→ **Page excerpt**
◇ ◇ ◇ ◇ ◇ ◇ ◇

Darshan Khandelwal

Posted on Jun 3, 2023 • Originally published at serpdog.io

Scrape Google Scholar Using Python

#python #programming #beginners #tutorial

Google Scholar data can be a great choice for businesses that specifically want to access quality researched based content available on the internet.

In this tutorial, we will learn to scrape Google Scholar Results using Python and libraries requests and BeautifulSoup.

Why Scrape Google Scholar?

Scraping Google Scholar can provide you with various benefits:

Content Access — Scraping Google Scholar allows you to get access to research-based content published by highly experienced scientists around the world.

Analyzing Trends — Developers can analyze trends in the scholarly literature by extracting information like articles title, abstracts, and citation counts from Google Scholar Results

Let’s start scraping Google Scholar using Python

In this section, we are going to prepare a basic script using Python to scrape Google Scholar Results, but let us first complete the requirements of this project.

Set-Up

If you have not already installed Python on your device, please consider these videos:

Or you can directly install Python from their official website.

Requirements:

To scrape Google Scholar Results, we will be using these two Python libraries:

Beautiful Soup — Used for parsing the raw HTML data.
Requests — Used for making HTTP requests.

You can run the below commands in your project terminal to install the libraries.

pip install requests
pip install beautifulsoup4

Scraping Google Scholar Organic Results

In this section, we are going to scrape the organic results from Google Scholar.

Open this link on your desktop. We will scrape the title, link, id, displayed link, snippet, and site links from those results.

Here is the complete code to scrape the Google Organic Scholar Results:

import requests
from bs4 import BeautifulSoup

def getScholarData():
    try:
        url = "https://www.google.com/scholar?q=Quantum+Physics&hl=en"

◇ ◇ ◇ ◇ ◇ ◇ ◇

→ **Information supplied**
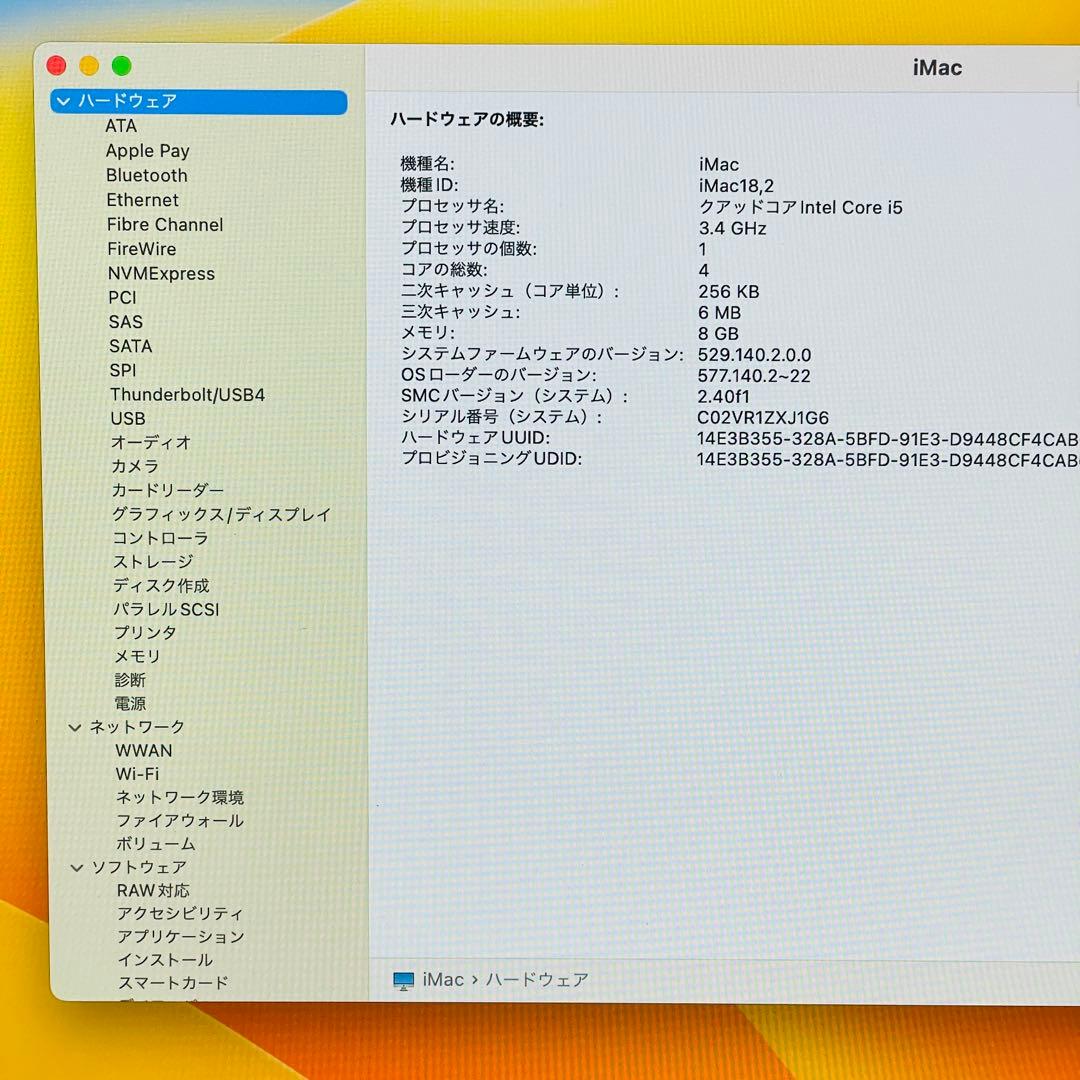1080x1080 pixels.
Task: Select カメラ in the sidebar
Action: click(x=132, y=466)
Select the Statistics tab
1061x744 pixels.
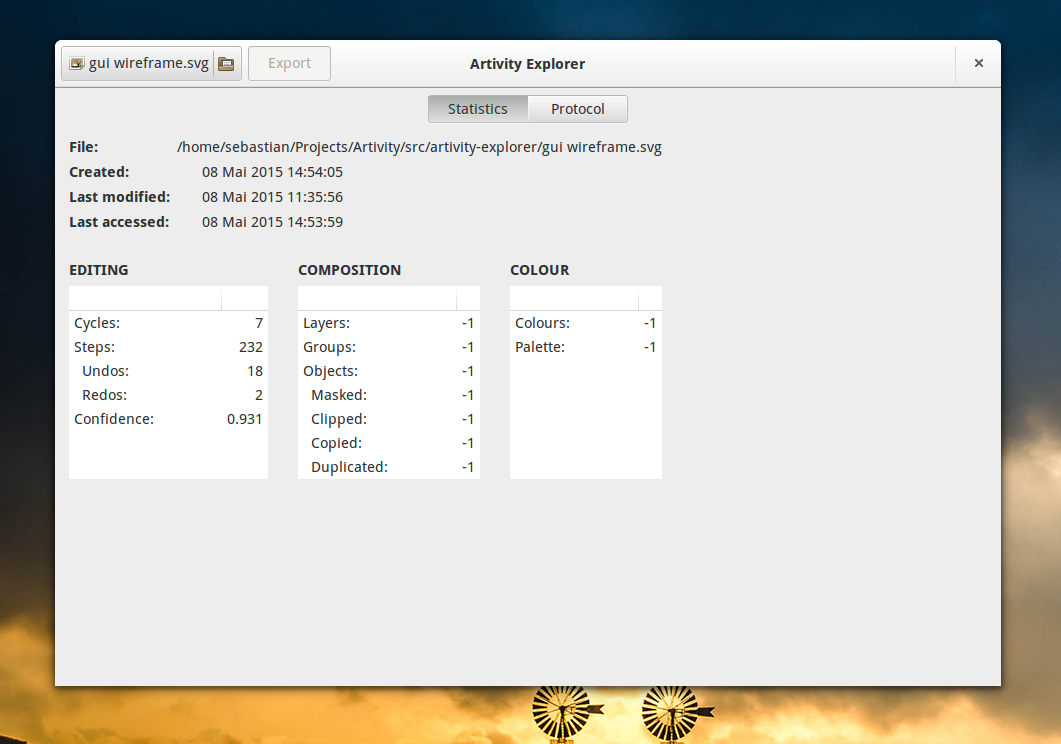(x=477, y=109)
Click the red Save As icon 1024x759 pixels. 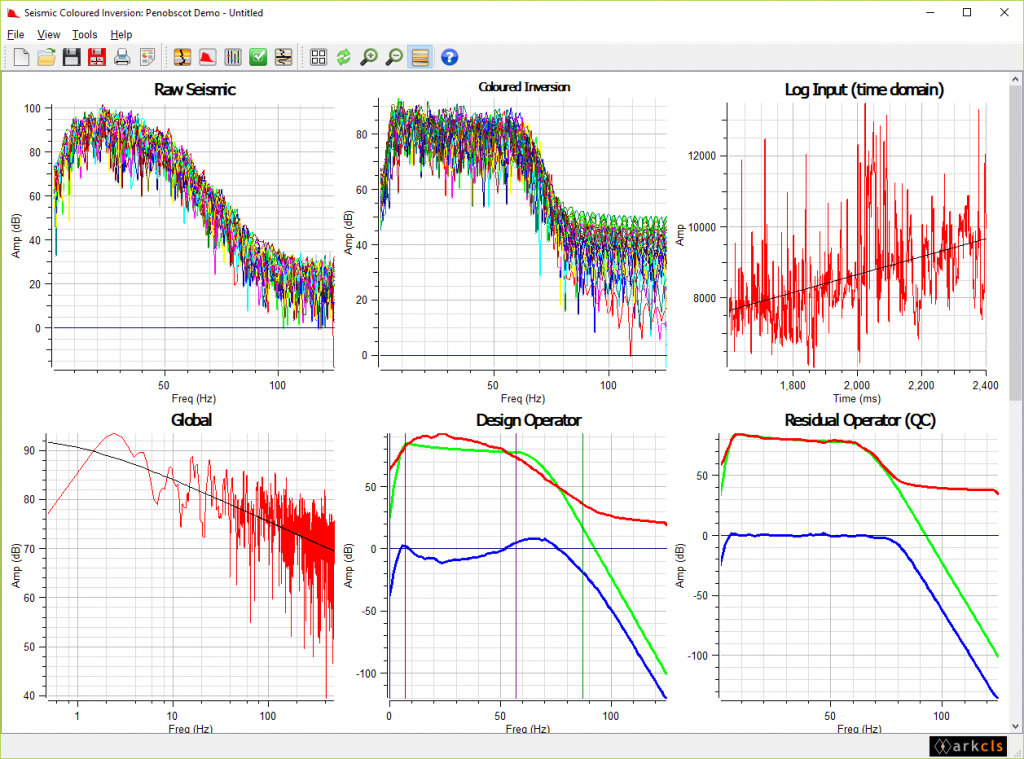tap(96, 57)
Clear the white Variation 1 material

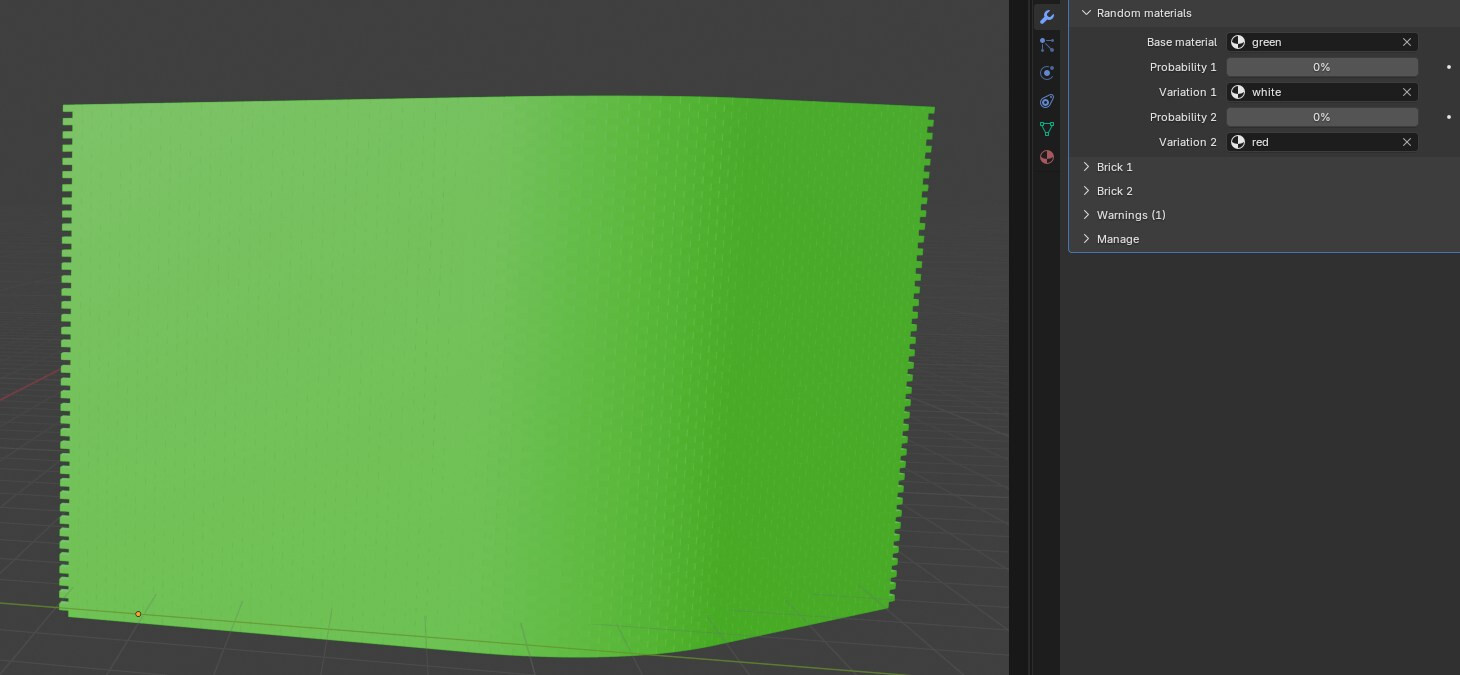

◇ ◇ ◇ ◇ ◇ ◇ ◇

→ **Goals**
1. In the Google Scholar scraping tutorial, what is the Beautiful Soup library used for?
2. Extend the Google Scholar scraping tutorial from its last line onward.

→ **Results for the exercise**
1. Parsing the raw HTML data.

2.
        headers = {
            "User-Agent": "Mozilla/5.0 (Macintosh; Intel Mac OS X 10_11_3) AppleWebKit/537.36 (KHTML, like Gecko) Chrome/100.0.4896.127 Safari/537.36"
        }
        response = requests.get(url, headers=headers)
        soup = BeautifulSoup(response.text, 'html.parser')

        scholar_results = []

        for el in soup.select(".gs_ri"):
            scholar_results.append({
                "title": el.select(".gs_rt")[0].text,
                "title_link": el.select(".gs_rt a")[0]["href"],
                "id": el.select(".gs_rt a")[0]["id"],
                "displayed_link": el.select(".gs_a")[0].text,
                "snippet": el.select(".gs_rs")[0].text.replace("\n", ""),
                "cited_by_count": el.select(".gs_nph+ a")[0].text,
                "cited_link": "https://scholar.google.com" + el.select(".gs_nph+ a")[0]["href"],
                "versions_count": el.select("a~ a+ .gs_nph")[0].text,
                "versions_link": "https://scholar.google.com" + el.select("a~ a+ .gs_nph")[0]["href"] if el.select("a~ a+ .gs_nph")[0].text else "",
            })

        for i in range(len(scholar_results)):
            scholar_results[i] = {key: value for key, value in scholar_results[i].items() if value != "" and value is not None}

        print(scholar_results)

    except Exception as e:
        print(e)

getScholarData()

You can use this CSS Selectors Gadget to find the tags for the respective elements you want from the HTML results.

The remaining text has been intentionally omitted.